[Collected data entries]
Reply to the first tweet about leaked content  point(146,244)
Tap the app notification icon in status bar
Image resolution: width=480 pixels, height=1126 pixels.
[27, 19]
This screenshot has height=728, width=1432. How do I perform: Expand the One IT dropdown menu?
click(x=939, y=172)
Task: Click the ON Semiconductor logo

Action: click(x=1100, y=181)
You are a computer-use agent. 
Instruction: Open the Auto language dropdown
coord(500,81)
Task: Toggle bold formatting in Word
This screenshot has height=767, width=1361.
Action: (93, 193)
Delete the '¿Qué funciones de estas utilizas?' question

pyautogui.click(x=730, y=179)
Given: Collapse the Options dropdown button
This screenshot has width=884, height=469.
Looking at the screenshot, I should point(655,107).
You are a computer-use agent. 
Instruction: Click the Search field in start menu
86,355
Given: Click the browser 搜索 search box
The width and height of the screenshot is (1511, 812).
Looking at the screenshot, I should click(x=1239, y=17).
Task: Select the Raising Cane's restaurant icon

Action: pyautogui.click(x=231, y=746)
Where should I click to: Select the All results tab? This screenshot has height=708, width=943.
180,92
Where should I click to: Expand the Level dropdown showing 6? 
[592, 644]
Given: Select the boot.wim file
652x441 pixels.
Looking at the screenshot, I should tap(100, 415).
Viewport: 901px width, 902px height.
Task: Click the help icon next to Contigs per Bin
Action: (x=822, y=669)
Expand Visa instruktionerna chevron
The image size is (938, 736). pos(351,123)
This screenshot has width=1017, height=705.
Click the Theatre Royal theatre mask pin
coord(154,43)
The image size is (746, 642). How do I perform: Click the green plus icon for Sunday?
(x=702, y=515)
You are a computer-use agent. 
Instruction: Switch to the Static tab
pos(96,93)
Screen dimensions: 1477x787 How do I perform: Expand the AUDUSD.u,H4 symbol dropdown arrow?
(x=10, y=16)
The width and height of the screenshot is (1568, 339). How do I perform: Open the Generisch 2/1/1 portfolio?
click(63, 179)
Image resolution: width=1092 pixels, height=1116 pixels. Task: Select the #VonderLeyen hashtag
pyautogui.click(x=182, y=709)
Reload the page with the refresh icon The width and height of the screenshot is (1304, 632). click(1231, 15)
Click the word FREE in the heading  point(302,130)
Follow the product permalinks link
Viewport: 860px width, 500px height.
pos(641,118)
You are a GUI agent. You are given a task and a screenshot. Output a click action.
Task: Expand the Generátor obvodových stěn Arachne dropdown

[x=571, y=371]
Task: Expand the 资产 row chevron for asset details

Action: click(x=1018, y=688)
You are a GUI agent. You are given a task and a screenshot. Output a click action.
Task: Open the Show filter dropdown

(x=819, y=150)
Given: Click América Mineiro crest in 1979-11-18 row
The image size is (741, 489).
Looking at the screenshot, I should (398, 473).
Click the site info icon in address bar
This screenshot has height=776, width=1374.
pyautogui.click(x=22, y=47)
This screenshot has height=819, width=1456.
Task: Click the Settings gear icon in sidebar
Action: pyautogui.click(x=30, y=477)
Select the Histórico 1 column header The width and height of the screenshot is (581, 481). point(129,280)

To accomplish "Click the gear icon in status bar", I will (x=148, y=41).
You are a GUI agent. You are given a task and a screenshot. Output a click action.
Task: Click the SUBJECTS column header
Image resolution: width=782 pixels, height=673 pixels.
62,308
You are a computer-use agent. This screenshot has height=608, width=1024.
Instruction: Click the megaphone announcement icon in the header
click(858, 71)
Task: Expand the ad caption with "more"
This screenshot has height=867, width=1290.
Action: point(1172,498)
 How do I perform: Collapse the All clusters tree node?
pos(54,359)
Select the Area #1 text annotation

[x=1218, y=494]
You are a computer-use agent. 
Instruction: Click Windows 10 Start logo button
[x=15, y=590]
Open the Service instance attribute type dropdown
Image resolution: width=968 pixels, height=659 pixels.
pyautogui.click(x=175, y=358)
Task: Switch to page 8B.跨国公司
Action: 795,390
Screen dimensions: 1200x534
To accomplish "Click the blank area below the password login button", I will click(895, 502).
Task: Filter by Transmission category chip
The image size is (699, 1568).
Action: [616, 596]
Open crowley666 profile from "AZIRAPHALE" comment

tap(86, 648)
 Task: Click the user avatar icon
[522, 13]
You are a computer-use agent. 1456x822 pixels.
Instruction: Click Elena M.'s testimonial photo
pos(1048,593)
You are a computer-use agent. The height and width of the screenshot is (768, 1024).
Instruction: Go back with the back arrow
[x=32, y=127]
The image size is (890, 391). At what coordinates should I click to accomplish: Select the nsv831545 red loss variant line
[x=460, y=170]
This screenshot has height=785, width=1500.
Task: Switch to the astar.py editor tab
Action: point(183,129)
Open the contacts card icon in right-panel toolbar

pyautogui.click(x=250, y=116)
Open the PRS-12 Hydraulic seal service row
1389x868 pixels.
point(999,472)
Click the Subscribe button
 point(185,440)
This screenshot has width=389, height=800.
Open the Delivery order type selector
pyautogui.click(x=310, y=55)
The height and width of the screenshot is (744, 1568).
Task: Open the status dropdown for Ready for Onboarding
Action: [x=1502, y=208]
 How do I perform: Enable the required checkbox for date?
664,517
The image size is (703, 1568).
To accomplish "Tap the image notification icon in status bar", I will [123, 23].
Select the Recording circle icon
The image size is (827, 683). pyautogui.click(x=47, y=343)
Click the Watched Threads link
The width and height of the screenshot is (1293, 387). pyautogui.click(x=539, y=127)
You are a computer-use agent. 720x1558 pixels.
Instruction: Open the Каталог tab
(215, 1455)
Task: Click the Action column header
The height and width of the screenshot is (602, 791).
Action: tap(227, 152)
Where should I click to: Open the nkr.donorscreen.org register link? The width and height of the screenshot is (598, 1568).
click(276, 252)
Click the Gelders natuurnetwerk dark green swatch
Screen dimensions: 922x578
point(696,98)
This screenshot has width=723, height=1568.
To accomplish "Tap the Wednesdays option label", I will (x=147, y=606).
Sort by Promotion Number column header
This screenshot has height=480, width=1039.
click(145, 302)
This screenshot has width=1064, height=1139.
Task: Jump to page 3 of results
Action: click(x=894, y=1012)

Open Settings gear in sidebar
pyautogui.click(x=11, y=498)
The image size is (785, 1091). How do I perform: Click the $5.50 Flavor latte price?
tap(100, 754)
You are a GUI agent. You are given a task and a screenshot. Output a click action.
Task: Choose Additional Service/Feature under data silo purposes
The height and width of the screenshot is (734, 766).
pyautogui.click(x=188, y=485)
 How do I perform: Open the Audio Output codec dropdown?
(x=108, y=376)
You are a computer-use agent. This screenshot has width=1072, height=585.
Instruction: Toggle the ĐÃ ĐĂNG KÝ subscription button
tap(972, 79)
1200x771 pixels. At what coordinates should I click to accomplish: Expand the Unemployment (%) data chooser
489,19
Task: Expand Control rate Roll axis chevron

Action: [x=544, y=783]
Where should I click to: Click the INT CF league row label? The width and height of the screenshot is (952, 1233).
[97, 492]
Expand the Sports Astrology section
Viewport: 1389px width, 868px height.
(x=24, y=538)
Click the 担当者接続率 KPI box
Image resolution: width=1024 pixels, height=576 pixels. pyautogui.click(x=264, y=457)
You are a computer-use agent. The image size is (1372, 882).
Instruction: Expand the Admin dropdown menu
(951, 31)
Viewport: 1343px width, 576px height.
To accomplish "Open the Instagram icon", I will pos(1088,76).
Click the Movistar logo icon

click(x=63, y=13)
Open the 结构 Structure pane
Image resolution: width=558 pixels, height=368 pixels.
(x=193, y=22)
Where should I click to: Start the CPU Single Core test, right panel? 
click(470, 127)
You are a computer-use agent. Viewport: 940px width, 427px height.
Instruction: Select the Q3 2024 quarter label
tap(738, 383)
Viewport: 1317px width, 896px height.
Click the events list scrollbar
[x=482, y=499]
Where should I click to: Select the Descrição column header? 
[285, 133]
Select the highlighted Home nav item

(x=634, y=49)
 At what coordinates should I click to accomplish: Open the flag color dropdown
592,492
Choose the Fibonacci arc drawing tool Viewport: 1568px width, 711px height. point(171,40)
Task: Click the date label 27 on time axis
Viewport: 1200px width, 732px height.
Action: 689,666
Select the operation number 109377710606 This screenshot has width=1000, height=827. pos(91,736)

DIRECTIONS: Transcribe the records from their first line. Stop after the line with "Task: Toggle bold formatting in Word", including it.

SOLUTION TO THIS PROBLEM:
Reply to the first tweet about leaked content  point(146,244)
Tap the app notification icon in status bar
Image resolution: width=480 pixels, height=1126 pixels.
[27, 19]
This screenshot has height=728, width=1432. How do I perform: Expand the One IT dropdown menu?
click(x=939, y=172)
Task: Click the ON Semiconductor logo

Action: click(x=1100, y=181)
You are a computer-use agent. 
Instruction: Open the Auto language dropdown
coord(500,81)
Task: Toggle bold formatting in Word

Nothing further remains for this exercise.